Une leçon de documentaire
« Je ne peux
pas être pessimiste car je suis vivant »
James Baldwin
On parle beaucoup de documentaire
au Maroc. On peut même dire que nous assistons à une inflation en la
matière : des festivals lui sont dédiés ; des projets sont montés de
toutes pièces pour bénéficier des aides publiques en la matière ;
notamment depuis l’instauration d’un guichet dédié aux films sur la culture
hassanie. Un premier constat s’impose : toute cette effervescence, hélas,
se fait au détriment du documentaire. Beaucoup d’observateurs notent que nous
sommes plutôt en présence de reportages déguisés. La télévision y est pour
beaucoup : une chaîne du Golfe a ainsi formaté toute une acception du
documentaire et la deuxième chaîne marocaine l’a suivie sur cette voie de
banalisation d’un genre noble. Seul le cinéma peut être à la rescousse. Le
cinéma qui continue à être la patrie de la légitimité artistique du
documentaire.
Dans ce sens, c’est en visionnant
des films documentaires destinés à la salle de cinéma que les jeunes (et les
autres) documentaristes marocains peuvent libérer leur regard du formatage
audiovisuel pour une approche ontologique du film documentaire qui puise ses
sources premières dans les oorigines du cinéma.

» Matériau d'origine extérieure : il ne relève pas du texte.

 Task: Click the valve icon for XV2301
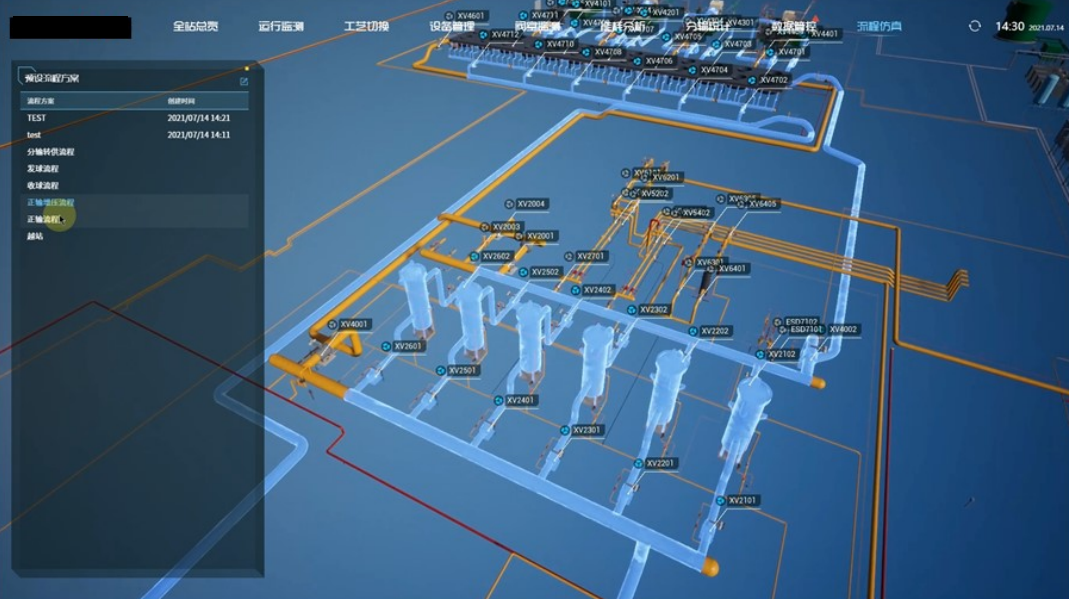pos(565,430)
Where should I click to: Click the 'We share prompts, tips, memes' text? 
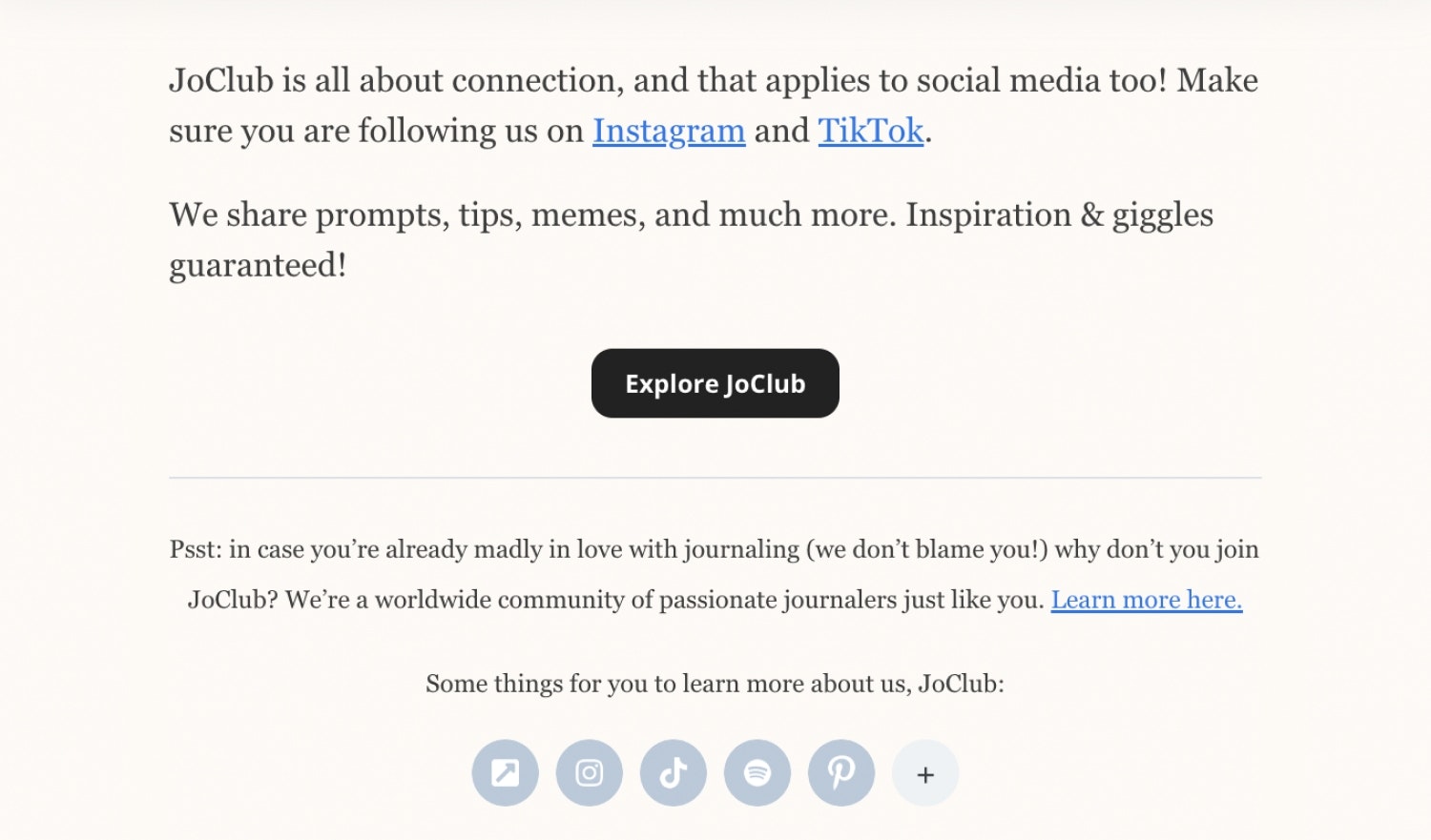(x=692, y=239)
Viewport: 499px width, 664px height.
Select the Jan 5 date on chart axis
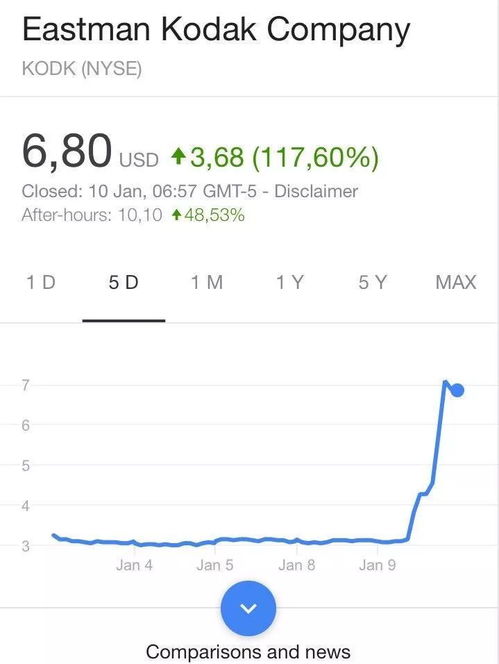click(215, 565)
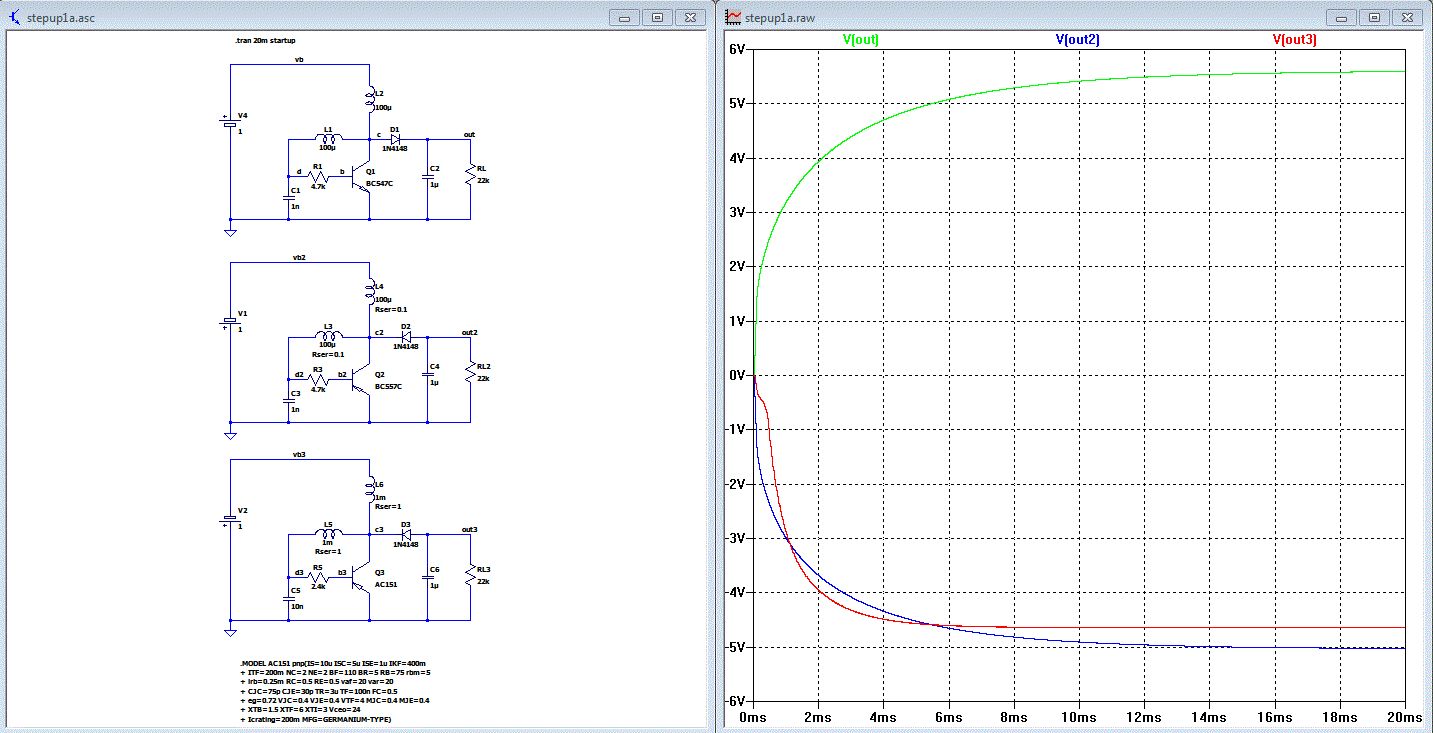Click the red V(out3) trace label
1433x733 pixels.
(1294, 40)
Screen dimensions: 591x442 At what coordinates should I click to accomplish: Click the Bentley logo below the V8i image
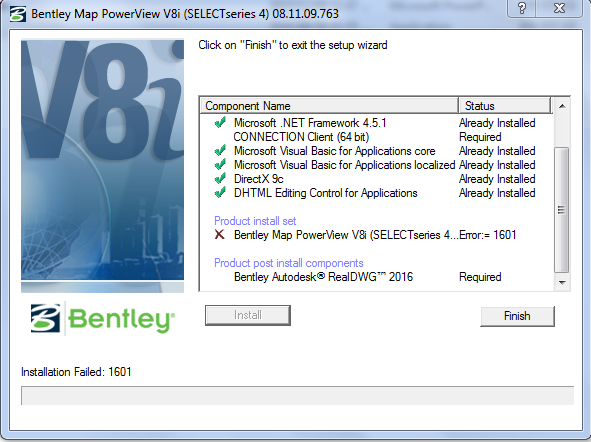point(103,319)
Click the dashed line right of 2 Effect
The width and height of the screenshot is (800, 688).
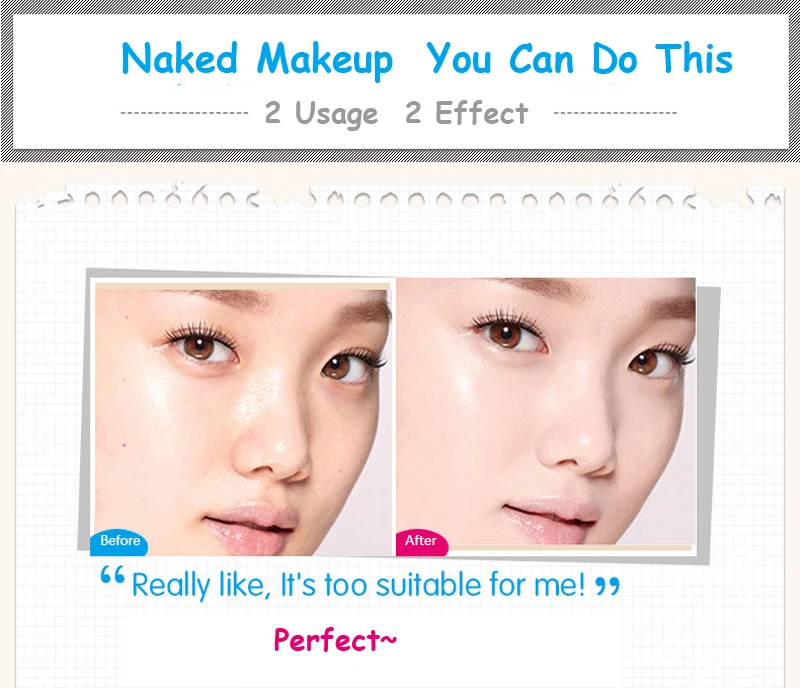[x=615, y=113]

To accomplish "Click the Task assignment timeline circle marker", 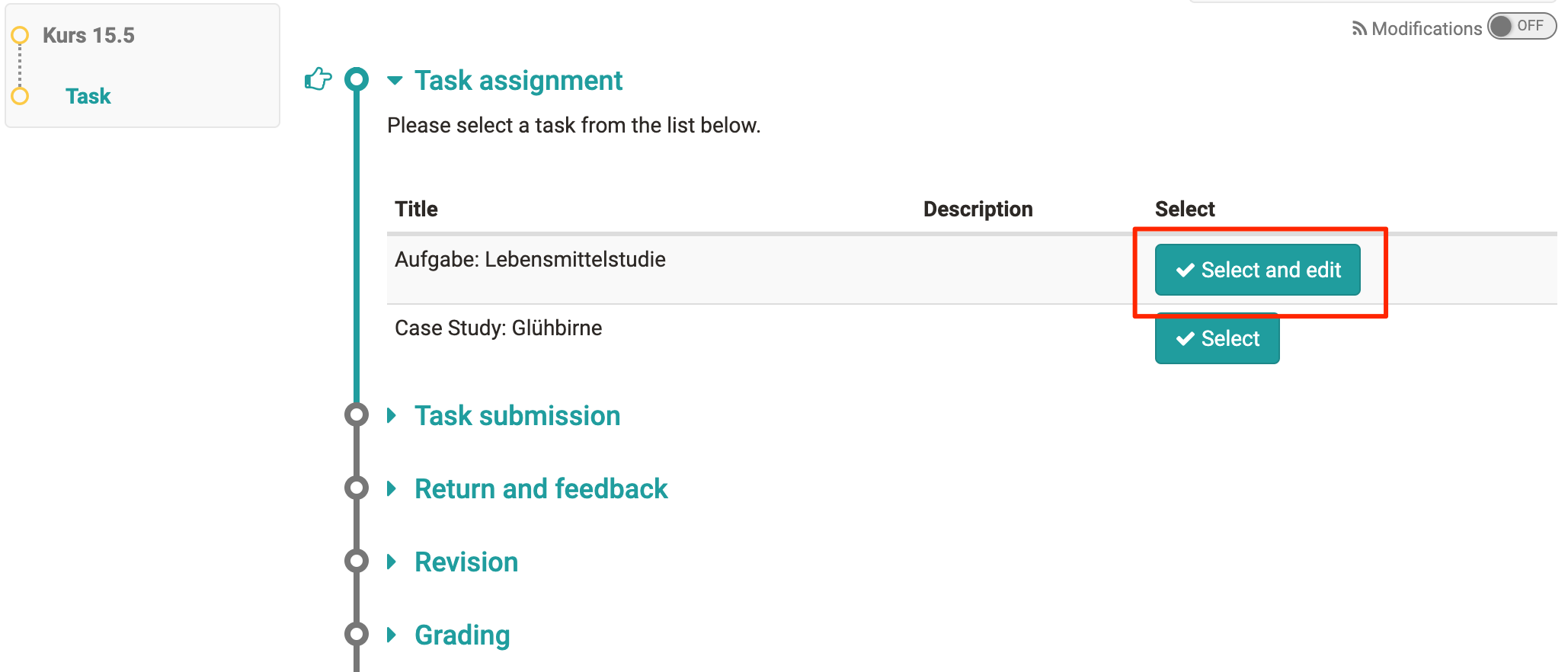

L’opportunité de l’actualité
cinématographique présente l’occasion de découvrir un excellent documentaire
qui réhabilité justement le genre et lui restitue ses lettres de noblesse. Il
s’agit de Je ne suis pas votre nègre du cinéaste Hatien Raoul Peck. Le film a
été primé à Berlin, il a été sélectionné dans la liste finale de l’Oscar du
meilleur documentaire ; sorti aux Usa , il a connu un immense succès
public et critique. Sa sortie en France
est prévue en début mai ; espérons qu’un distributeur marocain aura
l’intelligence de le proposer au public d’autant plus que le thème et le
contenu du film rejoignent un référentiel culturel universel. Raoul Peck,
minsitre de la culture de son pays, président de la célèbre école de cinéma
parisienne La Femis est l’auteur de plusieurs films, documentaires et fiction,
qui ont suscité un vif intérêt. Avec Je ne suis pas votre nègre, il nous offre
une œuvre forte, un cri de colère, portée par un travail cinématographique
qui peut passer pour un master class en
la matière. A l’origine de l’idée du fil un manuscrit du célèbre écrivain
américain James Baldwin (1984-1987) ; un script qu’il voulait consacrer à
ses trois amis Martin Luther King, Malcolm X et Medgar Evers : trois
figures de la conscience noire américaine et qui ont tous un point commun, ils
sont tous les trois morts assassinés alors qu’ils avaient moins de 40 ans. Le
projet n’a pas abouti. Et Raoul Peck l’a réalisé en suivant les traces de James
Baldwin. Le fil conducteur est le texte rédigé par l’écrivain américain qui a
vécu un certain temps à Paris (une sorte d’exil) avant de décider revenir dans
son pays. Le texte est très beau lu dans la version américaine par Samuel L.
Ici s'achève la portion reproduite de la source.